The two children (“the Wastrels” as I call them) have come for a visit in the old town. Originally they came from the frontispiece in my mother’s copy of “A Child’s Garden of Verses” by Robert Louis Stevenson (signed to her by my great great grandfather who appears as a baby in the first panel, on the back of Emeline Netter). I have painted these children many times over the years. Sometimes they appear innocent, quizzical, whimsical. Other times they manage a precarious existence, living under ground, in trees, between worlds.
The ghosts rise not just from the Natchez Cemetery, but also from the site of the so-called ‘contraband camp’ referred to as The Corral. The camp was set up by an under-prepared Union army when it found itself over-run by slaves fleeing the plantations in the surrounding county. The Union army had no plan to house or protect the newly freed men, women and children, so they created a temporary camp, where an unknown number of African Americans perished from starvation and disease. The number dead is understood to be between one and three thousand. Those that managed to survive did so with nothing more than in-season peaches for sustenance. The discarded pits grew into a grove of peach trees which stands as the only marker to the tragedy.
The grandmother of a friend drives her Plymouth, as she always did, to watch the sun set from the bluff.
The train engine is one that actually just sold at auction. It used to run on the track from Natchez to nearby Washington, MS.
According to maps in the Historic Natchez Foundation archive, the old train round-table existed on this spot.

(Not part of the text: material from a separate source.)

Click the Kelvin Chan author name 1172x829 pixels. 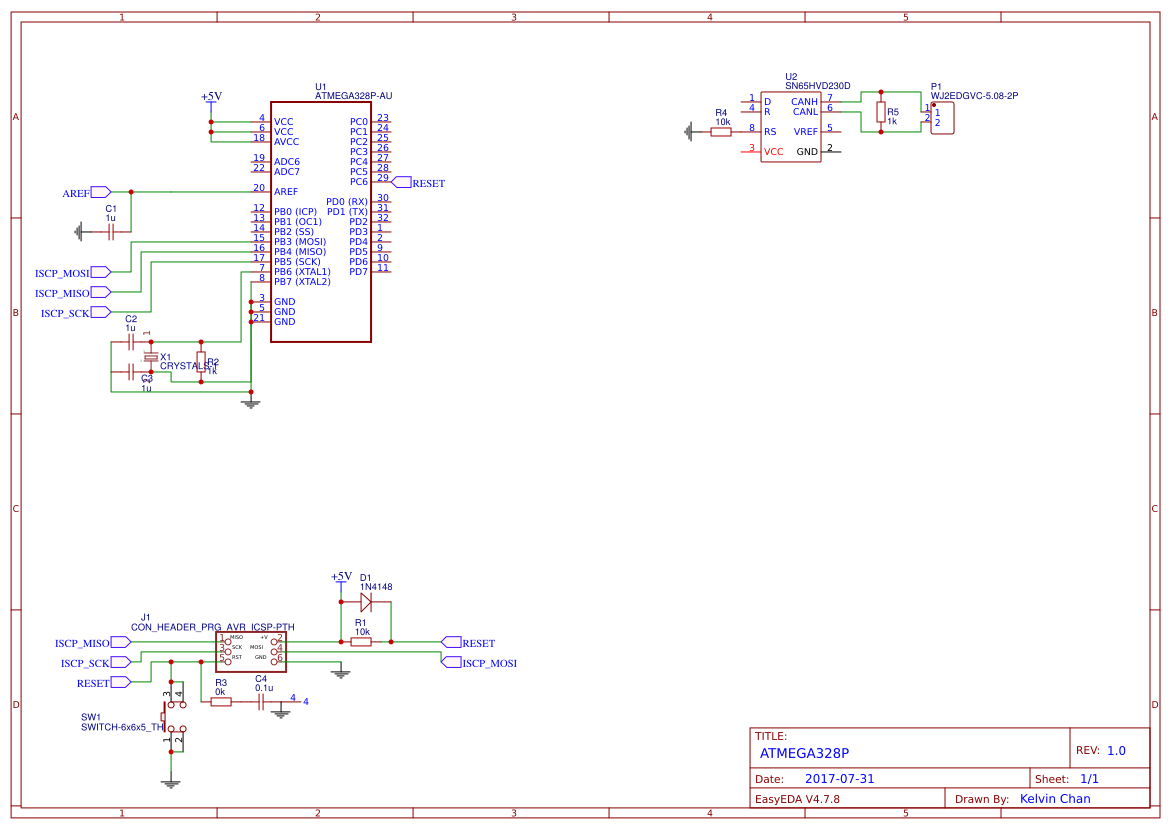pos(1055,798)
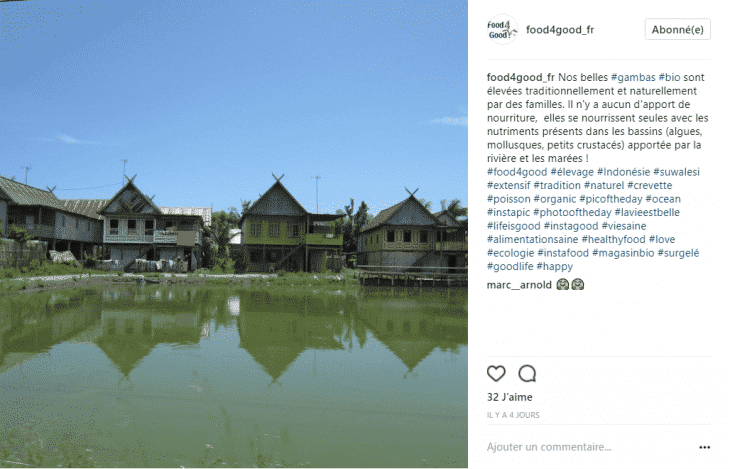Open the #healthyfood hashtag link

614,239
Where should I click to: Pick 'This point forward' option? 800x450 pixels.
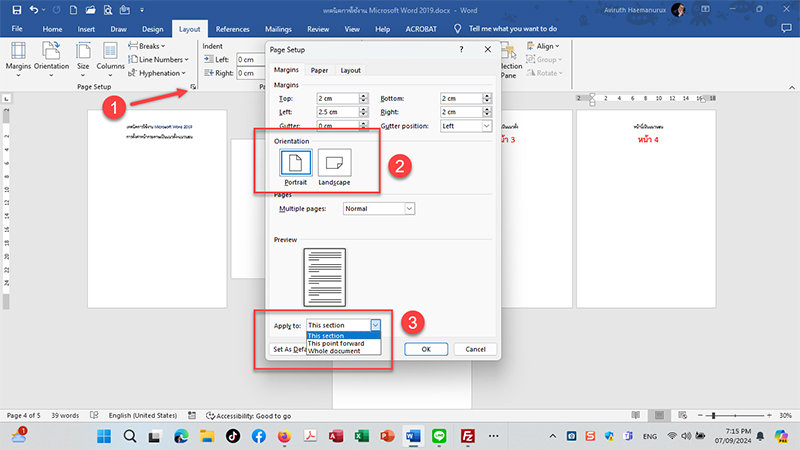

Those who are familiar with the Natchez Pageant will recognize the ‘placard bearers’ and their paired rotation. Elysium, the Elysian Fields, is the idyllic afterworld for the blessed and fortunate. For a place with so few actual Greeks, the Hellenic sensibility shows well in the Antebellum South.
A giant possum sings “Won’t you come home Bill Bailey, won’t you come home,” presumably in time with the calliope player a few panels back.
A tableaux from the Natchez Pageant that celebrated the various National flags that have flown over Natchez. Notably the Confederacy was considered a nation whose standing equalled that of Spain, Britain, France, and the United States. As recently as 2014, there were still Confederate Flag Runners as part of the Garden Club Courts. That is preposterous.
A man playing the calliope. Calliope was the most eloquent of all Muses in Greek Mythology. When a steamboat would dock, the sound of the steam calliope could be heard all over town. Jumpy ragtime melodies, loud and warped, were both lovely and grotesque.
Family letters and diaries describe various scourges of Yellow Fever that took many lives, often children’s. Of the letters that survive from my family members in Natchez, seventy percent (let’s say) are about different illnesses and symptoms, boils and broken limbs. Consumption and cholera. The rest is about sewing, the weather, and wishing that to whomever the letter was written would come home.
Natchez Indians stand beneath the divine sun.
The cherub is from a 17th century French map of New Orleans, conceivably there could have been one of Natchez. The pudgy celestial infant appears to be dragging the River. Goodness knows what will turn up.
The portrait is of Walter Barnes, the beloved band leader whose orchestra drew a crowd of hundreds to the Rhythm Club on St. Catherine Street on April 23, 1940. The night ended in a devastating fire, killing 209 people, mostly African American. My great great grandfather’s house was just a few blocks away on N. Union and he went the next morning with many others to see the bodies.